We use pd.Categorical which is an ordinal encoder that preserves both label and order. 

In [None]:
priority_order = ["P5","P4","P3","P2","P1"]  #lowest → highest
priority_map = {p:i for i,p in enumerate(priority_order)}

df["Priority_encoded"] = df["Priority"].map(priority_map)

unmapped = df.loc[df["Priority_encoded"].isna(), "Priority"].unique()
print("Unmapped values:", unmapped)

In [None]:
df["Priority_cat"] = pd.Categorical(df["Priority"], categories=priority_order, ordered=True)

In [None]:
df[["Priority","Priority_encoded"]].head(10)

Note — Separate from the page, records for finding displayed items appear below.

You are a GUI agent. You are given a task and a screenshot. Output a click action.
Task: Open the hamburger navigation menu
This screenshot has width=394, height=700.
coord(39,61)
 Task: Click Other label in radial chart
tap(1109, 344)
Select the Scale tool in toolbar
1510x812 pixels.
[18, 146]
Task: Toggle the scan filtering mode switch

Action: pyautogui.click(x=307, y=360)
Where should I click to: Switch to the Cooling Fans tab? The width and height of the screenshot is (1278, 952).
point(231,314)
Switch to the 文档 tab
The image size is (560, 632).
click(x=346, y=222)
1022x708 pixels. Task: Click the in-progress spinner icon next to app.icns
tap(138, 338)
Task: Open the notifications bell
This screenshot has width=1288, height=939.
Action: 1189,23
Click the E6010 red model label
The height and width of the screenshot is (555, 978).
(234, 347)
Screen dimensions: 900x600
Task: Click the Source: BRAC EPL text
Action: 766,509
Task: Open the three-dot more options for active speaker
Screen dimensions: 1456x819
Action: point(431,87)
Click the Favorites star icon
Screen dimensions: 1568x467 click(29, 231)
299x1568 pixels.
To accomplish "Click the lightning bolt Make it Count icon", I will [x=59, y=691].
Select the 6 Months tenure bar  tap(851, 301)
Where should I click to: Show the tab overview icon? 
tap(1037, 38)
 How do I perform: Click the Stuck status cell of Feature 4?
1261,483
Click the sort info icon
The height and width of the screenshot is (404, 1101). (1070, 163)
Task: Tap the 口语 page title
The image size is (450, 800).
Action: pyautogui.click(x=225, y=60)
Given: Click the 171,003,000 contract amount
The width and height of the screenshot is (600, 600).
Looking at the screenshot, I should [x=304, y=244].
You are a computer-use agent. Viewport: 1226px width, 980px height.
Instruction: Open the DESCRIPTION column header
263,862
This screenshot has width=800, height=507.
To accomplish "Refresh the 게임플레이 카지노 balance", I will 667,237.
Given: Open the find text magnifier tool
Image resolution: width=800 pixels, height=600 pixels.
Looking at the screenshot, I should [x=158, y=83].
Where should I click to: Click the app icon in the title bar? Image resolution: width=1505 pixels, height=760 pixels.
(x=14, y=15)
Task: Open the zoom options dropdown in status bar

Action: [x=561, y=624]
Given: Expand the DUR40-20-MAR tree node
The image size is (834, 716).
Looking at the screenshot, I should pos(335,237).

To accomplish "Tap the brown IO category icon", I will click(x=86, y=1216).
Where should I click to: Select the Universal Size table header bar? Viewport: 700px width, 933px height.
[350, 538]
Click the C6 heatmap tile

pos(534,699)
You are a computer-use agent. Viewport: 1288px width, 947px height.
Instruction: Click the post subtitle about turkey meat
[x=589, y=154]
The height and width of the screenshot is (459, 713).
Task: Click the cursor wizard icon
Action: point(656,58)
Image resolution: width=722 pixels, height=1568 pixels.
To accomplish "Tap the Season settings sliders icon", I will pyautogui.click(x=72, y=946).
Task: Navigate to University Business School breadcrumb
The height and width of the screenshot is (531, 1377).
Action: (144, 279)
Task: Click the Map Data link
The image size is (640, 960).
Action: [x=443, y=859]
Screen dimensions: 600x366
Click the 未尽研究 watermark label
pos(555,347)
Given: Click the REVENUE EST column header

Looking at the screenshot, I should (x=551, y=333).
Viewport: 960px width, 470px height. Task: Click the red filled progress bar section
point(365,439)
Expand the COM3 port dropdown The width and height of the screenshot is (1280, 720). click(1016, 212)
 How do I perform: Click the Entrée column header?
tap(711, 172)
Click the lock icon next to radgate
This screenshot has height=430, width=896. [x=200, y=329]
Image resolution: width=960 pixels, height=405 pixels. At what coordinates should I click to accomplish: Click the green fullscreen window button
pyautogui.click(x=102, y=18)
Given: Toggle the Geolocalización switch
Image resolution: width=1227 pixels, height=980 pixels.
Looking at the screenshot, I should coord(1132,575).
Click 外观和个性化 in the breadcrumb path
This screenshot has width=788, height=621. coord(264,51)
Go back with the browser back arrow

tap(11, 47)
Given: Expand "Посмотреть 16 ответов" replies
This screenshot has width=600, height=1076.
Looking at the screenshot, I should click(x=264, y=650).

# check to make sure it worked
print(df["Priority_cat"].value_counts().sort_index())

In [None]:
df[["Priority", "Priority_cat", "Priority_encoded"]].head(10)

In [None]:
df.head(10)

This code creates a function to process raw text by removing special characters, transforming to lowercase, tokenizing, stemming and removing stop words

In [None]:

EN_STOP = set(stopwords.words('english'))
STEMMER = PorterStemmer()

def preprocess_text(text: str):
    if not isinstance(text, str):
        text = "" if pd.isna(text) else str(text)

    #remove special characters 
    text = re.sub(r'[^A-Za-z0-9\s]', ' ', text)

    #Collapse multiple spaces if exists
    text = re.sub(r'\s+', ' ', text).strip()

    #lowercase
    text = text.lower()

    #tokenize
    tokens = word_tokenize(text)

    #remove stop words
    tokens = [t for t in tokens if t not in EN_STOP]

    #stemming
    tokens = [STEMMER.stem(t) for t in tokens]

    return tokens

This code concatentes the text and description field into one column and displays the new column

In [None]:
# 3) Create the combined Text column
df["Summary"] = df["Summary"].fillna("").astype(str)
df["Description"] = df["Description"].fillna("").astype(str)
df["Text"] = (df["Summary"] + " " + df["Description"]).str.replace(r"\s+", " ", regex=True).str.strip()

# 4) Check to see if it worked
print("New column created:", "Text" in df.columns)
print(df[["Summary", "Description", "Text"]].head(5))

This code applies our preprocessing function to the newly created column and returns a column with processed tokens.


In [None]:
#Apply tokenization column
df["processed_tokens"] = df["Text"].apply(preprocess_text)
df["processed_text"]  = df["processed_tokens"].apply(lambda toks: " ".join(toks))

#Make sure it worked
df[["Text", "processed_tokens"]].head(5)